There can be little doubt that SMPs are a growing and increasingly significant force in Africa’s economic future. With demand growing for accountancy, advisory and tax services from the continent’s burgeoning small business sector, together with new investors who need additional levels of assurance, today’s SMPs in Africa face great opportunities. But there will be challenges along the way as well.

africa-sme

In Malawi in recent years we have seen the number of SMPs double. Employing the majority of accountants working in practice, these SMPs provide a broad range of professional services, such as traditional audit, accounting and tax services. But they also provide value-adding business advice to clients.

These clients, typically SMEs, are critically important to the health and stability of the global economy, accounting for the majority of private sector GDP, employment and growth. But they face challenges as well – according to a recent IFAC survey challenges in Africa include the burden of regulation, economic uncertainty and difficulties accessing finance. So who is best placed to help them? Accountants in SMPs.

However, these SMPs face their own challenges. In the same survey, African SMPs cite keeping up with new regulations and standards, attracting and retaining clients, and a pressure to lower fees as the top three challenges. And in the future, the biggest concern will be the reputation of the profession, alongside the difficult global financial climate and increased regulation.
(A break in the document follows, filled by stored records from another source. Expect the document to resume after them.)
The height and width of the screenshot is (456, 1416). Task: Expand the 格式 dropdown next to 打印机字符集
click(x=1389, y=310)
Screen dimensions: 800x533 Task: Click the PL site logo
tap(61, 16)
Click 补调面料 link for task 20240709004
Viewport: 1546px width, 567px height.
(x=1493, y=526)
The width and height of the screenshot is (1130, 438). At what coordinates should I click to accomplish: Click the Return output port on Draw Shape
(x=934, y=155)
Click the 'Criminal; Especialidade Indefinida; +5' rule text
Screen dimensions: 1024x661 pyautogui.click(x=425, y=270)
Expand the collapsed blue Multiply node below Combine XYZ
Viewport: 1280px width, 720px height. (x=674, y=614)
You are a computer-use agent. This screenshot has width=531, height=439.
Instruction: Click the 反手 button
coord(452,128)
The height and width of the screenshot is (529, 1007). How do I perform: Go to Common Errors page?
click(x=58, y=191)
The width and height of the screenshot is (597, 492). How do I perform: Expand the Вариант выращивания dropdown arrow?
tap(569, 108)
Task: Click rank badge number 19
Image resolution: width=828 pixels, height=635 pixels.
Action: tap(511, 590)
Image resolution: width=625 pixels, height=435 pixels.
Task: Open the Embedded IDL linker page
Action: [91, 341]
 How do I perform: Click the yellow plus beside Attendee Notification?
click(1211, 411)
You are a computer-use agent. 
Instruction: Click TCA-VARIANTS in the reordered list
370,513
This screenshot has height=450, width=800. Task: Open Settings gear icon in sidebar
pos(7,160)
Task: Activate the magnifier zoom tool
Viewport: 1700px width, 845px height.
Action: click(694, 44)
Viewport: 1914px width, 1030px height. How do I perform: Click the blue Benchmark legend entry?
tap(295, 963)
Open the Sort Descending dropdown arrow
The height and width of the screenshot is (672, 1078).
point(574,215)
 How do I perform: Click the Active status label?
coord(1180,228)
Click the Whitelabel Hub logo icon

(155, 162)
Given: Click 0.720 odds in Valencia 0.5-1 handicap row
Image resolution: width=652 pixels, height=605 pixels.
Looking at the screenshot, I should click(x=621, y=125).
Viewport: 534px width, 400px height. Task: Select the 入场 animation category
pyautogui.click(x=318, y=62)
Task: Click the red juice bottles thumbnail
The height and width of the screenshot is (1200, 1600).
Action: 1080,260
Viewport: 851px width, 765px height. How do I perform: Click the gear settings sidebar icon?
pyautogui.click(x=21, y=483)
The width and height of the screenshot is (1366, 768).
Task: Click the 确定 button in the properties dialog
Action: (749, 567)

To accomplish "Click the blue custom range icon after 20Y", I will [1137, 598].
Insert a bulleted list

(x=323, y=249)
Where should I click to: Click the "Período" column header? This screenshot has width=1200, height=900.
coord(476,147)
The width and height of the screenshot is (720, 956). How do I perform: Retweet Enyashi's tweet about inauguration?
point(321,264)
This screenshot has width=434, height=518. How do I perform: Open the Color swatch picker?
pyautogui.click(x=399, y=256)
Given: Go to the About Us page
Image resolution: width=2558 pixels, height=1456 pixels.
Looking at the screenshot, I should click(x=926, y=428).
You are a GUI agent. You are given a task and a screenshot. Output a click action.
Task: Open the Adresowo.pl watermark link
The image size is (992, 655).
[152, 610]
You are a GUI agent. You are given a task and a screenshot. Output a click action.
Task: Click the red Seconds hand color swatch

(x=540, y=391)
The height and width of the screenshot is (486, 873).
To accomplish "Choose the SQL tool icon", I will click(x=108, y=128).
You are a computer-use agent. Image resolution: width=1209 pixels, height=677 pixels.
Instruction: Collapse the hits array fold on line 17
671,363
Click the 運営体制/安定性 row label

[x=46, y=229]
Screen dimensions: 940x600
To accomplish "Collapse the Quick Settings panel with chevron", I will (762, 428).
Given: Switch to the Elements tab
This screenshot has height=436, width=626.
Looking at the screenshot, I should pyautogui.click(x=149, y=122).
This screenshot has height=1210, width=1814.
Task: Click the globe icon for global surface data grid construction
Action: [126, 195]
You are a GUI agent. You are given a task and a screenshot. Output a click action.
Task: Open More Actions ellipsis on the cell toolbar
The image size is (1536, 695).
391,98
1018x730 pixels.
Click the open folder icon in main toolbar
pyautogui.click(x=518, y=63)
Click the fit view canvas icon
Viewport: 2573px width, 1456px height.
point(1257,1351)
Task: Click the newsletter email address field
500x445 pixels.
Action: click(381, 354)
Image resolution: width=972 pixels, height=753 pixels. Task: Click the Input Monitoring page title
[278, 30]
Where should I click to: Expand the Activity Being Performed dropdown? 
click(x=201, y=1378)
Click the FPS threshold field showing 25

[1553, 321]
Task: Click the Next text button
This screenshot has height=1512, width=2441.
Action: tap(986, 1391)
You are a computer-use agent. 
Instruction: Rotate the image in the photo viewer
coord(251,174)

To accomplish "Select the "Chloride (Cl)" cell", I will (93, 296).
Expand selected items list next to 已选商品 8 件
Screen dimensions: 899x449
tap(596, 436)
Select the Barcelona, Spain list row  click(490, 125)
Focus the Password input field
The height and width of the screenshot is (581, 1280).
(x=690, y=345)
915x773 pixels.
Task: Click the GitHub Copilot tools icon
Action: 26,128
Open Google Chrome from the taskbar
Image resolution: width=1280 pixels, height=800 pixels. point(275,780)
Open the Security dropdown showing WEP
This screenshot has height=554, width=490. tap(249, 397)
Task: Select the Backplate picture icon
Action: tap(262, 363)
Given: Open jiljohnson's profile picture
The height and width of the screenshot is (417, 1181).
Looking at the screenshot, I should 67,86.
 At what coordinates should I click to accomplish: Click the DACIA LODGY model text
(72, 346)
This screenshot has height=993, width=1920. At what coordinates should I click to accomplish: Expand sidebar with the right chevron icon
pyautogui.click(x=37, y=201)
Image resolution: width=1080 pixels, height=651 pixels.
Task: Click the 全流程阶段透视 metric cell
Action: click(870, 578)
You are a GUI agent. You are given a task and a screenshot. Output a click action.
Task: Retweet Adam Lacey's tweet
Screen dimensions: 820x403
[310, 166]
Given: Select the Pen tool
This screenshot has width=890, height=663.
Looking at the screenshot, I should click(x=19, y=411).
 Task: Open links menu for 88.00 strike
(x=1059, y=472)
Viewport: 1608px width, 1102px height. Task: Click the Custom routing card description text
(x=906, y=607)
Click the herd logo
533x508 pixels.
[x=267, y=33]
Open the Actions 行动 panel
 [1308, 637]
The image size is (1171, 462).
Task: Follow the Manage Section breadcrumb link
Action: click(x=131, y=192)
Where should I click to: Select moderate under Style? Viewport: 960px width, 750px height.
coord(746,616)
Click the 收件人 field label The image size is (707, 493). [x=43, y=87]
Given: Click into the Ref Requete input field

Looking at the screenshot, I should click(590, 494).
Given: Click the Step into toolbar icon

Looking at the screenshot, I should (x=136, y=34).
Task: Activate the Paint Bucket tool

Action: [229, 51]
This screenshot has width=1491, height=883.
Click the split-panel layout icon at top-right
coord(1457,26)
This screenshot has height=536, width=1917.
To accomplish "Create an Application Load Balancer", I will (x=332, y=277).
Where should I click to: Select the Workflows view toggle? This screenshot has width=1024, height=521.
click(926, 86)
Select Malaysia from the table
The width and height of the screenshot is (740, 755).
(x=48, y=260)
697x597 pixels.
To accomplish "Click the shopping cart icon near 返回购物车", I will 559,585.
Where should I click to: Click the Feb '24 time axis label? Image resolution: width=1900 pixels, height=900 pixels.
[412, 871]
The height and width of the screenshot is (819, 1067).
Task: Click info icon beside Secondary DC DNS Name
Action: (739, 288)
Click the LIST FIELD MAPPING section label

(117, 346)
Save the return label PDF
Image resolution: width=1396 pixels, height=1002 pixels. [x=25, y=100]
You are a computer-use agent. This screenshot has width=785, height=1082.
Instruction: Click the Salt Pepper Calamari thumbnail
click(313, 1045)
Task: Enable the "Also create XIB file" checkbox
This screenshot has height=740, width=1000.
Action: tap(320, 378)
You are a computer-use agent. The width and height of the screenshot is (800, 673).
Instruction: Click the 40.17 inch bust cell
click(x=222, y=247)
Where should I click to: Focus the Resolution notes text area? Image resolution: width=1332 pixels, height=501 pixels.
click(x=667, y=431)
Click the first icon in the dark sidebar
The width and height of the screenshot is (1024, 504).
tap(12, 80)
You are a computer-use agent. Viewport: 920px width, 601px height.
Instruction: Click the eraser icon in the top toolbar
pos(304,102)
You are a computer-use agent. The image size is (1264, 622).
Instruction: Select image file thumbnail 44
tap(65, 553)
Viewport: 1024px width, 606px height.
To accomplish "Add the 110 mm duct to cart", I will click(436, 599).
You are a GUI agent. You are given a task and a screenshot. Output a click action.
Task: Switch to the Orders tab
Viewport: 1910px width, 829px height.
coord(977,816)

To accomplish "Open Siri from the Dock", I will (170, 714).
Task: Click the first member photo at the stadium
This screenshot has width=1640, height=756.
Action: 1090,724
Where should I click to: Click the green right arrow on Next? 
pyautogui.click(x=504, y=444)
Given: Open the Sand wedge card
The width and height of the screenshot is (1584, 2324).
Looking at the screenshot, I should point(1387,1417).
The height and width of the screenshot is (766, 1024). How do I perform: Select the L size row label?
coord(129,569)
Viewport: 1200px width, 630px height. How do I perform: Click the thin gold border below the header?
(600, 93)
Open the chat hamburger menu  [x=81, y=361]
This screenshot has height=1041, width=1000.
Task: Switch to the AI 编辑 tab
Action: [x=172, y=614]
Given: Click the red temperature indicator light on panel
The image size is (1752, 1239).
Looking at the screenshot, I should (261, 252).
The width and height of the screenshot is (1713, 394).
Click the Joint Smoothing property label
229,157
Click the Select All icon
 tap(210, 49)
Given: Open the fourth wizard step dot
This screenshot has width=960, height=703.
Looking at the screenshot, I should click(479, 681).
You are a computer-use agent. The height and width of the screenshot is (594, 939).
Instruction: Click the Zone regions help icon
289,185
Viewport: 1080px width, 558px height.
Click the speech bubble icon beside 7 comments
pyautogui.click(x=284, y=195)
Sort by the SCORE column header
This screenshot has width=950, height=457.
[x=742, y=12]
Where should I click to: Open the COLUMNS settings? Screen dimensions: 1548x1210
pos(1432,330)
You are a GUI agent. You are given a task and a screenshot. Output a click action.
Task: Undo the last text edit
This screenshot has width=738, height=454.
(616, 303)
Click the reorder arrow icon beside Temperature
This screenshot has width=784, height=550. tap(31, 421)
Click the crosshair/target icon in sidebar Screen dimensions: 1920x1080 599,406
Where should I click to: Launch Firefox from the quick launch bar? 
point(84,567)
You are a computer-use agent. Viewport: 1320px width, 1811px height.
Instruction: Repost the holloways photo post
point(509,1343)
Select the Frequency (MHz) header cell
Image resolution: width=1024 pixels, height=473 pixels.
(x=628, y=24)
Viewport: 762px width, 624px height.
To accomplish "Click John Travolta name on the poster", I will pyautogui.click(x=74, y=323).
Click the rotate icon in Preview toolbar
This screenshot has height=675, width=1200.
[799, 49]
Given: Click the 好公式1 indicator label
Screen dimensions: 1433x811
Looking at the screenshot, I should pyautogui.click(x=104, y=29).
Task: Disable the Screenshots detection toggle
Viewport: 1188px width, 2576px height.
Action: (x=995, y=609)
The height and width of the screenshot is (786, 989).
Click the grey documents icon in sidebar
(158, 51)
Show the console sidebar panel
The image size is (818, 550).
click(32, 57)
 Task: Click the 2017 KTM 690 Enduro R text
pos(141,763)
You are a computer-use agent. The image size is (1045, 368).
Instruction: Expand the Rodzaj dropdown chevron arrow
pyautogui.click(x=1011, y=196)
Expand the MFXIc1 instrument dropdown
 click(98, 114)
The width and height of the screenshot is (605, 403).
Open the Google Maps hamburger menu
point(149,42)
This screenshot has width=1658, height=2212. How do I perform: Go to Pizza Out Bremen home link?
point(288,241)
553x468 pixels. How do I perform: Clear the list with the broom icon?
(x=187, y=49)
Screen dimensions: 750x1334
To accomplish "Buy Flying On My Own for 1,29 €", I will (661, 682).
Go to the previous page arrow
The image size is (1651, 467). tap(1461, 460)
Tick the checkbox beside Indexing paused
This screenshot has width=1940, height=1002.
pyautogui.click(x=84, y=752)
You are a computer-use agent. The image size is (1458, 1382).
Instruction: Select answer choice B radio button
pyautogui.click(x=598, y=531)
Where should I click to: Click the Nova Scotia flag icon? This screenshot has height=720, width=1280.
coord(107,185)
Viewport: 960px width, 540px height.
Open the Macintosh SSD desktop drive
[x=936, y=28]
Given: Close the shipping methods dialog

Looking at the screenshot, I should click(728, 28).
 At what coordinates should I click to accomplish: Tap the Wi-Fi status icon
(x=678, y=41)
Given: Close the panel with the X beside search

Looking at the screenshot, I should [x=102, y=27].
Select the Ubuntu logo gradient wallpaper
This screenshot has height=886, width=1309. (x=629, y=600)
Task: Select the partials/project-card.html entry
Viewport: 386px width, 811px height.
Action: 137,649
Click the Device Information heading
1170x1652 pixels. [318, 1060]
Technology and communications can also prove difficult to access. In a global economy, businesses expect to be able to contact their advisers easily. This often proves the opposite, though investment on the ground is improving this.

But as SMPs overcome these challenges, they can see a world of opportunity ahead of them. The services they can offer their clients will grow and evolve. The IFAC study shows that while audit and assurance remain the fastest-growing services offered by SMPs, advisory and consultancy services come a close second.

For instance, offering sustainability services to SMEs is proving a rich seam for firms. SMPs will also have the opportunity to merge with similar-sized practices and compete with larger firms. Economies of scale will also come as a result of such mergers.

SMPs can support their SME clients when they do business internationally. Often joining an international network of accountancy firms can enhance this. And through such membership they can benefit from work referred to them from clients based in other countries.

I sense a growing optimism among SMPs in Africa. Last year 42% reported their performance was better than the year before, while on 22% said it had been worse. Some 44% believe that 2013 will prove to be better than 2012, and only 14% believe it will be worse.

The challenges faced by SMPs mainly arise from limited in-house resources, but they can turn to their professional body (in my case, ACCA and the Society of Accountants in Malawi) or IFAC through its SMP Committee for much-needed help and advice. The resources are there, and can be used to ensure that Africa’s SMEs get the services they deserve to compete on the global stage in the future.

To find our more read Access to finance for SMEs: a global agenda. 

This article first appeared in Accounting and Business magazine small business special edition, May edition, 2013.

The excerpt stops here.